The Nimrud Tablet K.3751, also known as Kalhu Palace Summary Inscription 7, is an inscription on a clay tablet dated c. 733 BC from the reign of Tiglath-Pileser III (745 to 727 BC), discovered by George Smith in 1873 in Nimrud (now in Iraq). The tablet describes the first 17 years of Tiglath-Pileser III's reign and was likely composed in or shortly after his 17th year. It contains the first known archeological reference to Judah (Yaudaya or KUR.ia-ú-da-a-a).

The text consists of 50 and 35 lines of inscription on the two main pieces.
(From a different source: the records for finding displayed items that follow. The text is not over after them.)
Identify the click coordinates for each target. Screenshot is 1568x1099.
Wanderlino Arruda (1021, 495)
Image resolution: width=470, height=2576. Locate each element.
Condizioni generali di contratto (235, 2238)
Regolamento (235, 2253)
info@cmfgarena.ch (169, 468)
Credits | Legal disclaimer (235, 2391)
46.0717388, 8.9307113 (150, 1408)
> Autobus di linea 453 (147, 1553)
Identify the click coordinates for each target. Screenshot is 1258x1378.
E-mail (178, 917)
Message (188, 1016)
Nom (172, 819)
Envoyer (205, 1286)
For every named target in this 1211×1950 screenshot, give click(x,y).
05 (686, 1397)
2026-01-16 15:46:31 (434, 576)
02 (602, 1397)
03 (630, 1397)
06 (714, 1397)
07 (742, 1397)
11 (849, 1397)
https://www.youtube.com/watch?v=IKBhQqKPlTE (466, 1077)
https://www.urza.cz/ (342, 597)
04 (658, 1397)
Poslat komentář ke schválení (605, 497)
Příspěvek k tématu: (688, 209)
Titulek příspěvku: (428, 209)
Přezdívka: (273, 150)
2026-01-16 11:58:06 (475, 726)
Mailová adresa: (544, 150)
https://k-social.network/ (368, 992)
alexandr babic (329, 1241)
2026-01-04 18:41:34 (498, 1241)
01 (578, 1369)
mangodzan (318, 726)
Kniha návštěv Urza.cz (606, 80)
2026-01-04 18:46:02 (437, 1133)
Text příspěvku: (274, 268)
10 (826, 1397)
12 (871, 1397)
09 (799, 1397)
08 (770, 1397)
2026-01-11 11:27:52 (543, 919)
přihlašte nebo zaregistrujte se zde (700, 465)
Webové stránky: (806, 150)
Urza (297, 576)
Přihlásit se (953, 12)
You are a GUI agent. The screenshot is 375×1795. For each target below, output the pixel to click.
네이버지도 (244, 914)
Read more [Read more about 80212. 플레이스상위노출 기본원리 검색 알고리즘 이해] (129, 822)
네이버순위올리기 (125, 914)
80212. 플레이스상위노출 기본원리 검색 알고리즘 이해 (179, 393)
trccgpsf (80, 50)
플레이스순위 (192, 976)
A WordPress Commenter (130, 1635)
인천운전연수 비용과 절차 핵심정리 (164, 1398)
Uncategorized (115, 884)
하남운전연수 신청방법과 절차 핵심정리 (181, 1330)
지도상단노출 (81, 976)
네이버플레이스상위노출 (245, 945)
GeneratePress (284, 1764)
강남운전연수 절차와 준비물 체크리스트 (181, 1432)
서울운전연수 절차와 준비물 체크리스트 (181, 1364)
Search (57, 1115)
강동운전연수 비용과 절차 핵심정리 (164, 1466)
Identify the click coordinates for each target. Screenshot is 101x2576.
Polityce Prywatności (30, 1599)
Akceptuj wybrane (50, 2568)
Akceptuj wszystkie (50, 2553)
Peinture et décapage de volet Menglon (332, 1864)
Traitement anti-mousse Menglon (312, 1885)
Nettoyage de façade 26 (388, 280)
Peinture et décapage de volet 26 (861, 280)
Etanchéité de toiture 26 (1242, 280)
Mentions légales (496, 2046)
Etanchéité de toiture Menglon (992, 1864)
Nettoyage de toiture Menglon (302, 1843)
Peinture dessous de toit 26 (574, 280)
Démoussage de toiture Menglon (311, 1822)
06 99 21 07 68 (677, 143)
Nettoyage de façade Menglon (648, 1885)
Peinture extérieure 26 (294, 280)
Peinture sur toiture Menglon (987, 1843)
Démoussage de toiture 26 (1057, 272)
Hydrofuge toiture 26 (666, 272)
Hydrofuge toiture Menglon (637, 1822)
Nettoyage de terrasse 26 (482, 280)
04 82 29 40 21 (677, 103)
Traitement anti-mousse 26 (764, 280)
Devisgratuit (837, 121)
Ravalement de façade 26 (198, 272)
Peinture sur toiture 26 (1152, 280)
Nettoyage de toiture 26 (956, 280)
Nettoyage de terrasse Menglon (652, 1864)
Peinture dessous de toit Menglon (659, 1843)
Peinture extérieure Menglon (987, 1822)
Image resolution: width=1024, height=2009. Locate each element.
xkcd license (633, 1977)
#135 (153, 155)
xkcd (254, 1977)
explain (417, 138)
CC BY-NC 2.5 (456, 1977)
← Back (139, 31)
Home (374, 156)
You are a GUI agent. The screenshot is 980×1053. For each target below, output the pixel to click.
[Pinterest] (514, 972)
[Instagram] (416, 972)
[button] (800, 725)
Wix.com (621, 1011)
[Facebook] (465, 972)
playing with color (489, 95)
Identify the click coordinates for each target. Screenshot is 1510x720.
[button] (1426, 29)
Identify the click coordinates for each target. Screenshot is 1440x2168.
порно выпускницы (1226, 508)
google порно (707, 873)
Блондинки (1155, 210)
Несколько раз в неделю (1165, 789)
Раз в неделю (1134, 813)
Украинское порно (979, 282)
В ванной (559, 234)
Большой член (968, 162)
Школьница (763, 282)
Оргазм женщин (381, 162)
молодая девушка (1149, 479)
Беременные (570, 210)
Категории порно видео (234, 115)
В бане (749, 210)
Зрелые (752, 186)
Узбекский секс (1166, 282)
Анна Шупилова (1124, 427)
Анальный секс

It is the most detailed of Tiglath-Pileser III's summary inscriptions, and it contains the only known complete building account of Tiglath-Pileser III from Nimrud.

Though it has the identification code K 3751, where K stands for Kouyunjik (usually the Library of Ashurbanipal), it was most probably actually discovered at Nimrud since it was inscribed by the excavators with "S.E. Palace Nimroud".

The most well known excerpt of the text, including the reference to king Ahaz (written in the inscription as Jeho-ahaz, his longer name) of Judah, as translated by the University of Pennsylvania's RINAP project (The Royal Inscriptions of the Neo-Assyrian Period), is as below:

"In all the (foreign) lands that ... [... I received the paymen]t of Kuštašpi of the land Kummuḫu, Urik(ki) of the land Que, Sibitti-biʾil of the city [Byblos, Hiram of the land Tyre, Pisīris of the city Carchemish, Ēnī]-il of the land Hamath, Panammû of the city Samʾal, Tarḫulara of the city Gurgum, Sulu[mal of the land Melid, Dadīlu of the city Kaska, U]assurme of the land Tabal, Ušḫitti of the city Tuna, Urballâ of the city Tuḫana, Tuḫam[mi of the city Ištunda, Urimmi of the city Ḫubišna, (rev. 10´) Ma]ttan-biʾil (Mattan-Baʾal) of the city Arvad, Sanīpu of the land Bīt-Ammon, Salāmānu of the land Moab, ...[... of ..., ... of ..., Mi]tinti of the land Ashkelon, Jehoahaz of the land Judah, Qauš-malaka of the land Edom, Muṣ...[... of ..., ... of ..., (and) Ḫa]nūnu of the city Gaza: gold, silver, tin, iron, lead, multicolored garments, linen garments, the garments of their lands, red-purple wool, [..., all kinds of] costly articles, produce of the sea (and) dry land, commodities of their lands, royal treasures, horses (and) mules broken to the yo[ke, ...]."